**Passage shown:**
┌──

This is crazy. The code creates a sequence of all candidate primes and folds it starting from left by dividing by the candidate recursively, appending to the begin of the list, which is cheap. Because of that the list is reversed at the end. I have no idea why I created this, probably I was playing around with foldLeft. This is not a good example, please do not copy it. After all these years, the Forth solution seems easier to grasp. ;-)

So which languages are missing? PowerShell looks much like my PHP (shown below) and my Python Prime Factors looks similar too, just with Python specific range(2, number + 1) and //= inside. And of course JavaScript is missing:

PrimeFactors = function() {
  this.factors = [];
};

PrimeFactors.prototype.generate = function(num) {
  var candidate;
  for (candidate = 2; candidate <= num; candidate += 1) {
    num = this.tryCandidate(num, candidate);
  }
  return this.factors;
};

PrimeFactors.prototype.tryCandidate = function(num, candidate) {
  while (num % candidate === 0) {
    num = this.reduceByFactor(num, candidate);
  }
  return num;
};

PrimeFactors.prototype.reduceByFactor = function(num, factor) {
  this.factors.push(factor);
  return num / factor;
};

Isn't that lovely? Again this is not good code, please do not copy it. At least I showed some creativity using prototype functions.

└──

**Given information:**
┌──

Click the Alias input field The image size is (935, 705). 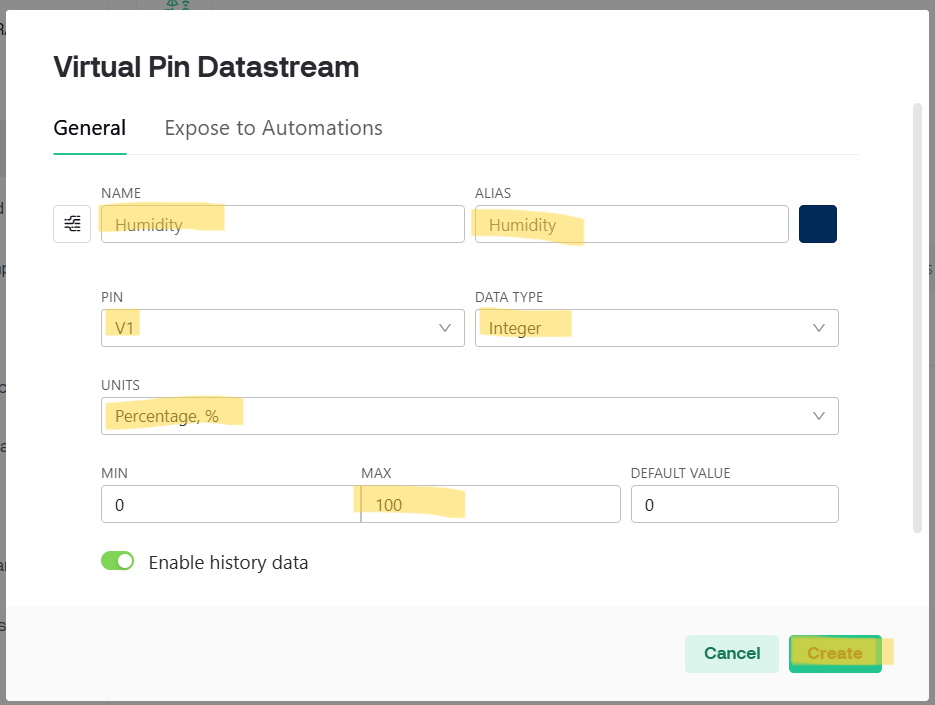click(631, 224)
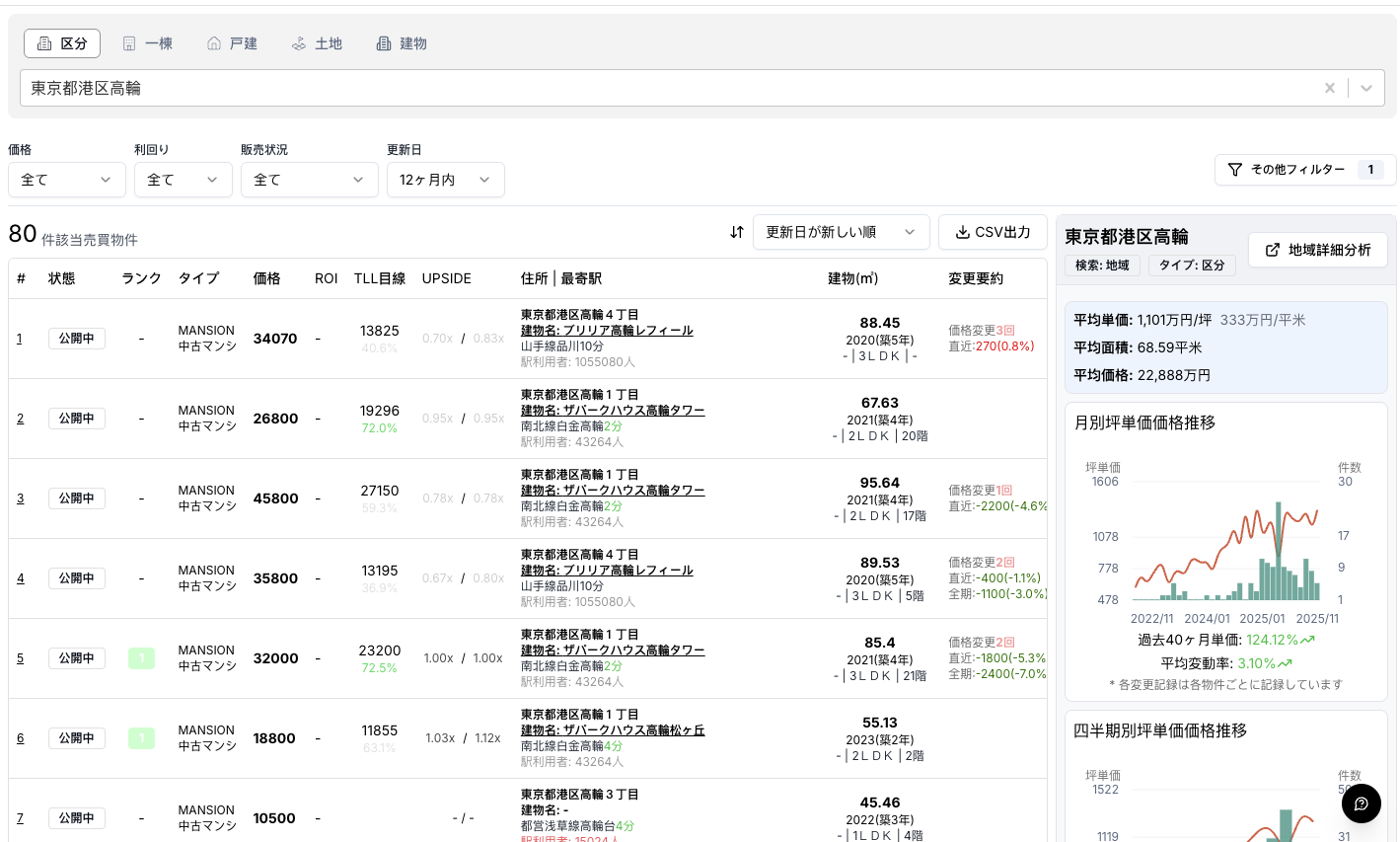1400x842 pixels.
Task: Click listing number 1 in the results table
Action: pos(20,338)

└──

In the passage on prime factor code, which solution does the writer say now seems easier to grasp?

The Forth solution.